◆ Your objective
Tally the lines of the data that include the word "target" and state the total, nothing else.
==========
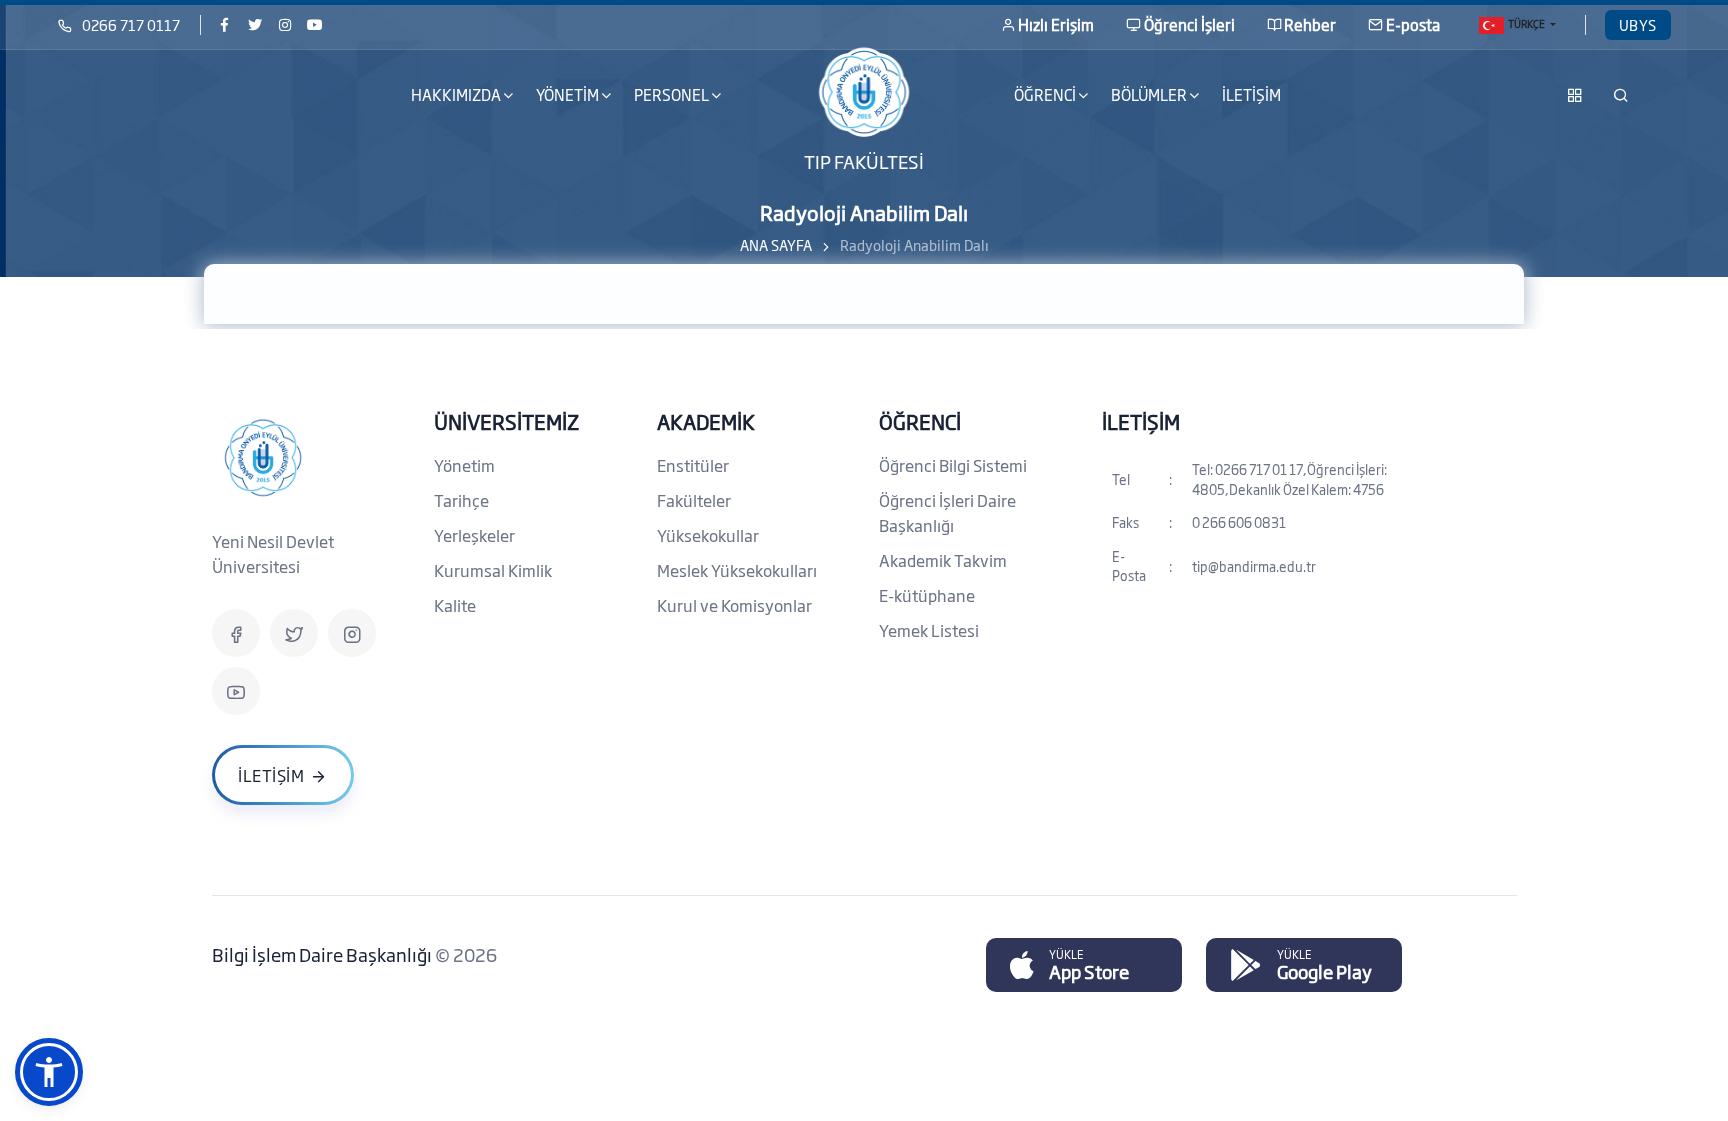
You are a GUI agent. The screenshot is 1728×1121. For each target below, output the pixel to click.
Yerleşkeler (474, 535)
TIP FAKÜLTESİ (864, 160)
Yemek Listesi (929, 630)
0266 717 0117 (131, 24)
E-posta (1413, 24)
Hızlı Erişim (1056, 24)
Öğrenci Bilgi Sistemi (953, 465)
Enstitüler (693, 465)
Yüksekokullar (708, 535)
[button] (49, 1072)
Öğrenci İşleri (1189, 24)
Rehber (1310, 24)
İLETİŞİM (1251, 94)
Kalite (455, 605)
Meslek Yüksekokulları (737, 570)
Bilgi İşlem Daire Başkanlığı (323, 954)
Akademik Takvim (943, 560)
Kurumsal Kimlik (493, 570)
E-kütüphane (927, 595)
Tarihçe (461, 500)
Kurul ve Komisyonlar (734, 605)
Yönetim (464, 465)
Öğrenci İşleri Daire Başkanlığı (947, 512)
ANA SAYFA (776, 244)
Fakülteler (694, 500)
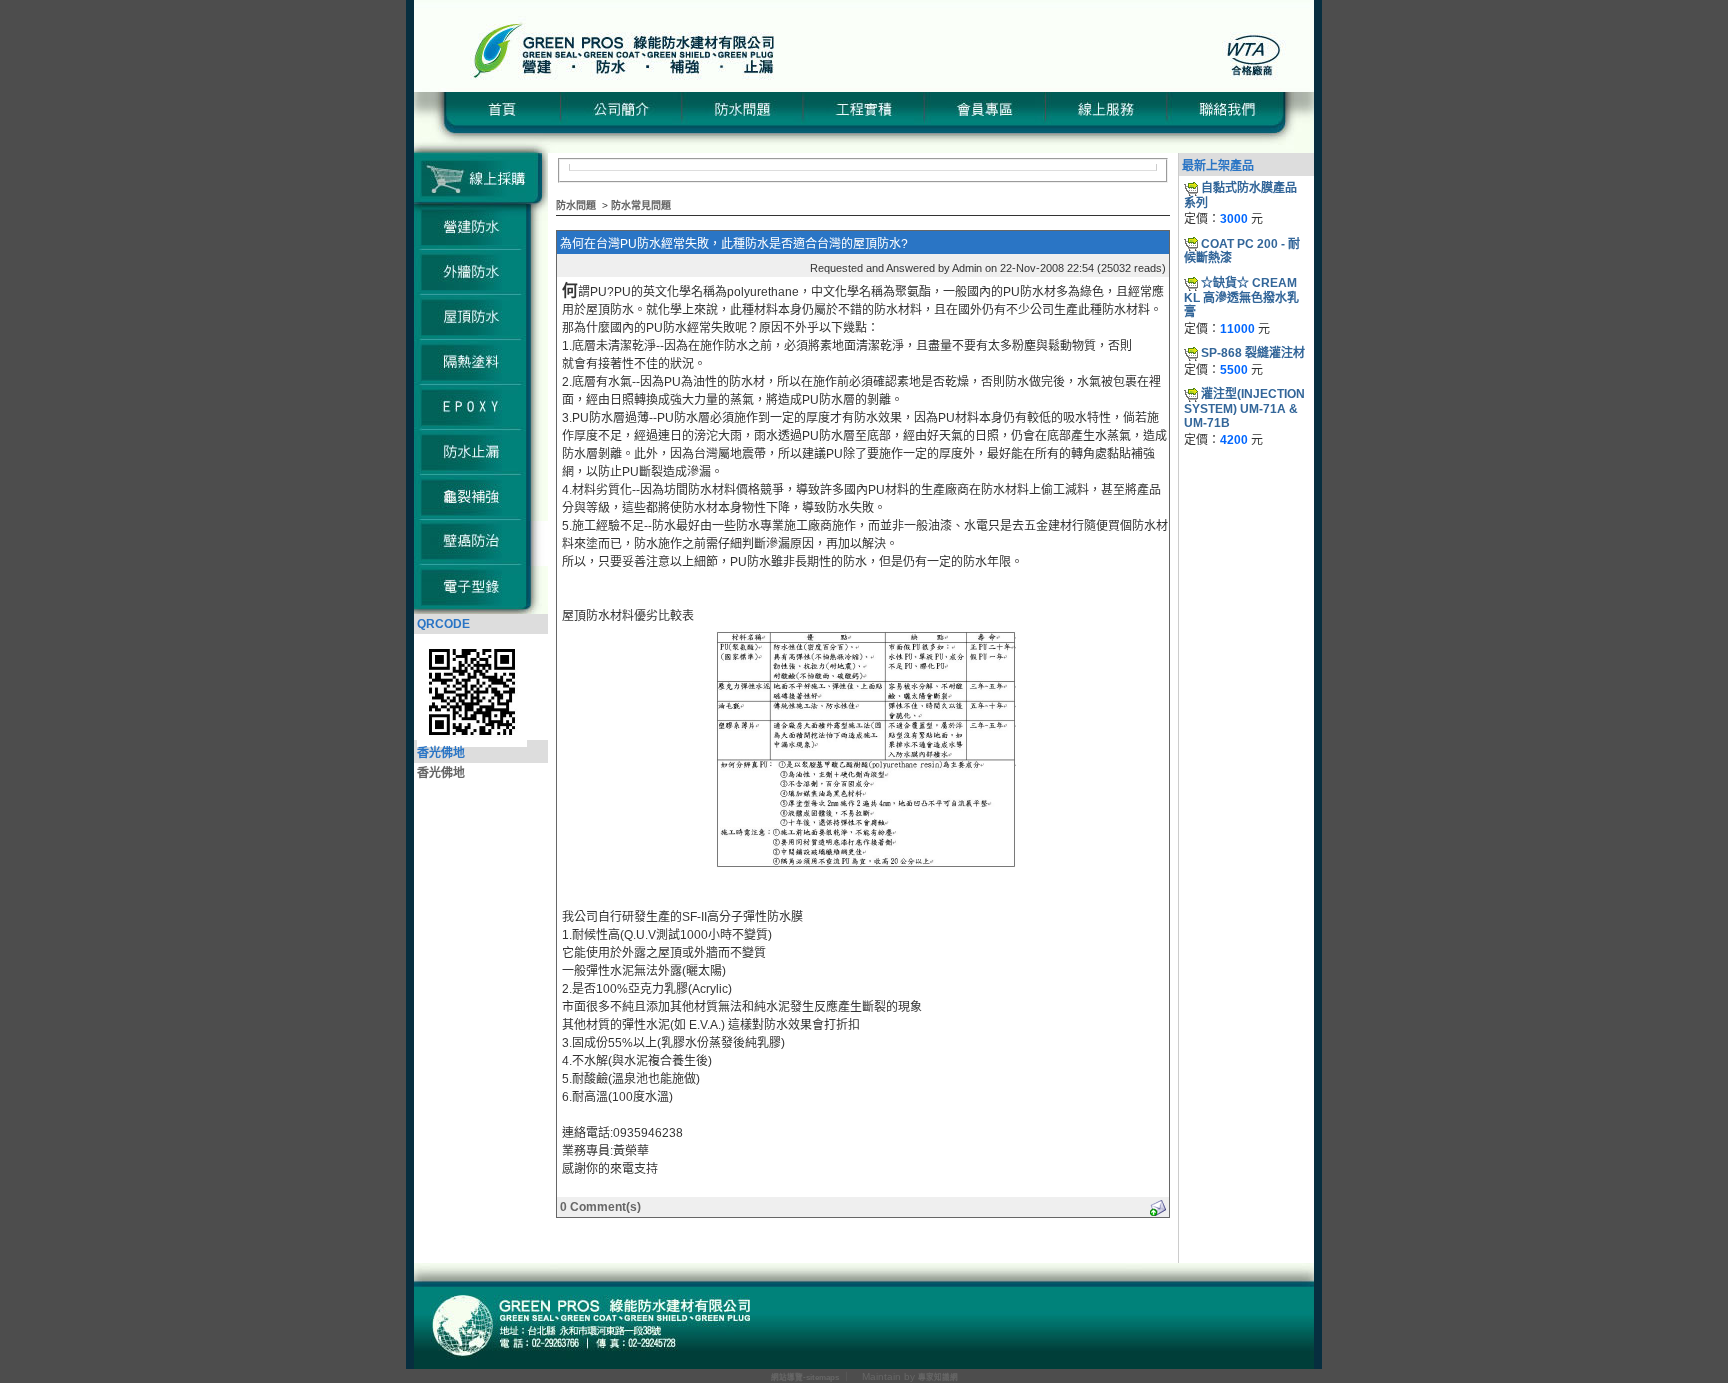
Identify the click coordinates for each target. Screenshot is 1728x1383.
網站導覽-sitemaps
==========
◆ Written solution
2